‘The Beautiful, Rowdy Prisoners’: Chee Malabar in Conversation With Vivek Bald

Editor’s note: This interview comes to us by way of our friends at Mishthi Music, where it was conducted as part of the Beats for Bangladesh project.

The Beautiful, Rowdy Prisoners is L.A.-based hip-hop artist Chee Malabar’s third solo studio album. Moving through the spacious and often haunting musical landscapes of his long-time producer and collaborator, Kooz, Malabar brings to life a series of characters drawn from his years working with incarcerated youth and their families. The tracks interweave, interconnect, and build upon one another until the listener is left with a kind of people’s history of the present — a history from the vantage point of those who from their earliest days face the power of the U.S. carceral state. The following is my email exchange with Chee over July 8–10, 2013.

VB: You begin The Beautiful, Rowdy Prisoners with Teju Cole reading an excerpt of his writing — a passage about dark spaces in the night sky where stars exist, but are not apparent to us because their light has not yet reached us. Cole reads in part: “Their light would arrive on earth eventually, long after I and my whole generation and the generation after me … slipped out of time … To look into those dark spaces was to have a direct glimpse of the future …” I found this really powerful. There is a way this passage sets up everything that is to follow on the album — it casts the album itself as a kind of time capsule, a snapshot of a particular moment in time. The stories you’ve chosen to represent this moment are the stories of incarcerated youth. So while you’re narrating individual people’s lives, from the onset, we’re set up to understand their stories at multiple scales — to see a larger history through their individual stories and to think about the significance of the present to the past and future. Can you talk a bit about your choice to open the album in this way? What role is the intro meant to play in your vision for the album? What are the “dark spaces” whose light you are trying to bring forward with each of these tracks, and what do you hope they illuminate, not just for the future but for the present generation?

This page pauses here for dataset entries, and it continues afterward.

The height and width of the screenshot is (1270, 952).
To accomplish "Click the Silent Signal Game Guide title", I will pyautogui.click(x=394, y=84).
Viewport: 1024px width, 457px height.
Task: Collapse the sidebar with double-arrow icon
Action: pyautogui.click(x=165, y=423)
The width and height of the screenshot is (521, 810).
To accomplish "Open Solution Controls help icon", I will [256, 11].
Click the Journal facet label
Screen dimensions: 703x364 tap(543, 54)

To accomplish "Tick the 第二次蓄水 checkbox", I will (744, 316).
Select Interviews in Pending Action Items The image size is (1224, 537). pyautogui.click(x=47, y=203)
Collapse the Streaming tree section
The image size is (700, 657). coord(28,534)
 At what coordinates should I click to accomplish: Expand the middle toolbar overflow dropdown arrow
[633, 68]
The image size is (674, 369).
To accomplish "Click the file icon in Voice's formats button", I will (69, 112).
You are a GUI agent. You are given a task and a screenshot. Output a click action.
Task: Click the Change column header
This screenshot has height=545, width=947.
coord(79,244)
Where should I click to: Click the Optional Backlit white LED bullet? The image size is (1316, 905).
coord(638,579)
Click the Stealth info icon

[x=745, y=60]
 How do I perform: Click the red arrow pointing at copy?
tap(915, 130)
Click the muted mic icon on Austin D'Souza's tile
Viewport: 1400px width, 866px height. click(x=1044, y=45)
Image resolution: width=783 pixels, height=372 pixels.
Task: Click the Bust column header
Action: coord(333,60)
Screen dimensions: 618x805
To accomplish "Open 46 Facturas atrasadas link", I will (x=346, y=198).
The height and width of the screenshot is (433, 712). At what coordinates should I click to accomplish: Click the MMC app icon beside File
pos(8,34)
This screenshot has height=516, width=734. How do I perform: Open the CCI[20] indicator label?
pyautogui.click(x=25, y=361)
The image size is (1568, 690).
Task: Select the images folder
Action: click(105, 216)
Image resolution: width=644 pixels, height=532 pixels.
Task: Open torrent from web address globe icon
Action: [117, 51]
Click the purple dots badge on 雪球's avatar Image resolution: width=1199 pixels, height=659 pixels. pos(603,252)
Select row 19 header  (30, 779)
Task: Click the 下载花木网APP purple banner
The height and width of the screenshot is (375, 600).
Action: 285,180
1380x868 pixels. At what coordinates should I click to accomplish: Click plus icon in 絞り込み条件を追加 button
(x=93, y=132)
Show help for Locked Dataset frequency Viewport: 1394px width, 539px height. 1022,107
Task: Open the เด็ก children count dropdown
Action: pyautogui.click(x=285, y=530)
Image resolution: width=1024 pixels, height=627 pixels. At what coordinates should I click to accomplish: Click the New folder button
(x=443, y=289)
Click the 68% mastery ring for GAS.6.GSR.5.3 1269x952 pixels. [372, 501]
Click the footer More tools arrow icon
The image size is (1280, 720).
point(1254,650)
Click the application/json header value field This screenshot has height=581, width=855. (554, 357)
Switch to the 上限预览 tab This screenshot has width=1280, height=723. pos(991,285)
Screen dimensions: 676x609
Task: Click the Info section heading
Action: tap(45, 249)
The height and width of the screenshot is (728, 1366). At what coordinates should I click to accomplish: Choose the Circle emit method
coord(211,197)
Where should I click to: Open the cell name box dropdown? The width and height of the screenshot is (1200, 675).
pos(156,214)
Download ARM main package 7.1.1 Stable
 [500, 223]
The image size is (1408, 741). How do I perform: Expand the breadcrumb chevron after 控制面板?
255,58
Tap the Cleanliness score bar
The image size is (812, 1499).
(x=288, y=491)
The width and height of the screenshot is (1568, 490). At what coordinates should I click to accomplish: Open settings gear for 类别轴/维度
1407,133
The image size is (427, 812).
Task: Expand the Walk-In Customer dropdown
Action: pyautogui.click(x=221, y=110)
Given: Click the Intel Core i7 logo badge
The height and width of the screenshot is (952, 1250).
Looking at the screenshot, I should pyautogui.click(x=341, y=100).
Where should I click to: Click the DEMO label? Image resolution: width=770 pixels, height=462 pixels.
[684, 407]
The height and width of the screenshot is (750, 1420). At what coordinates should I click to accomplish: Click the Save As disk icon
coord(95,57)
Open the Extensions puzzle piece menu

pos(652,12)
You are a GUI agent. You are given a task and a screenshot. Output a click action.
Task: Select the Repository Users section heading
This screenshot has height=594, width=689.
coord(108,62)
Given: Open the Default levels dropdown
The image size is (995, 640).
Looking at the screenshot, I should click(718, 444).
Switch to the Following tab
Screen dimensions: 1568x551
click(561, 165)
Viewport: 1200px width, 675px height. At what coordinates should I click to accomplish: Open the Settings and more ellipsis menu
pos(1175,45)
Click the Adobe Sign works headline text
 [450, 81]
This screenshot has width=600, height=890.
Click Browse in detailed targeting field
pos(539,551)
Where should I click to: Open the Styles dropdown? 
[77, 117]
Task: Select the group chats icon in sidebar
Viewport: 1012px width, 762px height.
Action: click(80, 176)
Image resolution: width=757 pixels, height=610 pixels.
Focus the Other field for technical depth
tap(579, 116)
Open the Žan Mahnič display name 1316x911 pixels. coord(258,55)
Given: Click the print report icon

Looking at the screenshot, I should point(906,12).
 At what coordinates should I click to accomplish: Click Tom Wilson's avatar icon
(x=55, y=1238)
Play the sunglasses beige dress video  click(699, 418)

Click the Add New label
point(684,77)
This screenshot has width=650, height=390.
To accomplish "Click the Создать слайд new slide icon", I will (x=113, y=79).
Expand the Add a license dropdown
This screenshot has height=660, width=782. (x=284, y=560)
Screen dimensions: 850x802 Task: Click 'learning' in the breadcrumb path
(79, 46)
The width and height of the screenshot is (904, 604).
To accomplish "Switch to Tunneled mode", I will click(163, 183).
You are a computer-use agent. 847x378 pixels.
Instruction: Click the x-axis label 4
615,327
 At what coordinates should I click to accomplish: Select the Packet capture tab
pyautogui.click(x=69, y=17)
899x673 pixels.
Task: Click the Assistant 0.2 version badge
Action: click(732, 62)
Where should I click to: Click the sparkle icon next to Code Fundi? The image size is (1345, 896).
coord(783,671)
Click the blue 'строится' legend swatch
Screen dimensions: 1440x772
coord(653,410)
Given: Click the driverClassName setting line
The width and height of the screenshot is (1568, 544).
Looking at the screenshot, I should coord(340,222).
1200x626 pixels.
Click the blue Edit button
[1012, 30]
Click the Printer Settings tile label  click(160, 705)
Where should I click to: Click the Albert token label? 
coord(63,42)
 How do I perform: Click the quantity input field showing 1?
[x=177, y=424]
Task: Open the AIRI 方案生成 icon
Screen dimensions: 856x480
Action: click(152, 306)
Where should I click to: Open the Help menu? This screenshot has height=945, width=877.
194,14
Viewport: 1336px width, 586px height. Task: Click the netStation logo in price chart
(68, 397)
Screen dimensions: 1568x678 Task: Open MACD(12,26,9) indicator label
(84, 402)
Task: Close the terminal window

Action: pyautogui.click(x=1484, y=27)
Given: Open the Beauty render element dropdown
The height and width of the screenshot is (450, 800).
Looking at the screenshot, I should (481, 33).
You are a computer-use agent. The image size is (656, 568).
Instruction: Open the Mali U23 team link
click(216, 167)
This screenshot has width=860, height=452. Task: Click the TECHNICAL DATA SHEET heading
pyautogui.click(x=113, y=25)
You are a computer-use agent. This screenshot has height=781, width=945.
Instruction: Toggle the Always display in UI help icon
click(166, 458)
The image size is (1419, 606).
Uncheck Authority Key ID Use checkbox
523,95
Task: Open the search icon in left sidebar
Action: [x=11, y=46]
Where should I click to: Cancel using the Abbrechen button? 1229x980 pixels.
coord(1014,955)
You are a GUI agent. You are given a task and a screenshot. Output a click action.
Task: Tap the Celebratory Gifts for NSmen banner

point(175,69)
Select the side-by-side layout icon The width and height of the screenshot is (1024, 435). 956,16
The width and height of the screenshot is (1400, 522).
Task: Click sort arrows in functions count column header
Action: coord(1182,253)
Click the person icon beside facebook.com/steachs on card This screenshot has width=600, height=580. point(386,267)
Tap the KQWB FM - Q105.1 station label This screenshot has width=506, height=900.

CM:  I’m so glad that you read the intro in this way, Vivek. Teju’s passage has an astral quality that really spoke to what I was trying to convey on this album and he captured in a few sentences what took me the span of this entire album to try and get at, that indeed, all of us alive at this moment are connected to what came before us and what will come after. With respect to the “dark spaces” I was also thinking about it literally — about the shadows where a lot of our brothers and sisters live. There is light there that isn’t seen and is waiting to be acknowledged, and what they have to teach us about pain, love, and loss just might be enough to help us gracefully deal with the complexities of living in today’s world and understand ourselves as part of a fragile eco system that requires us to be very present in ours and others’ lives so that we can co-create a different world for future generations.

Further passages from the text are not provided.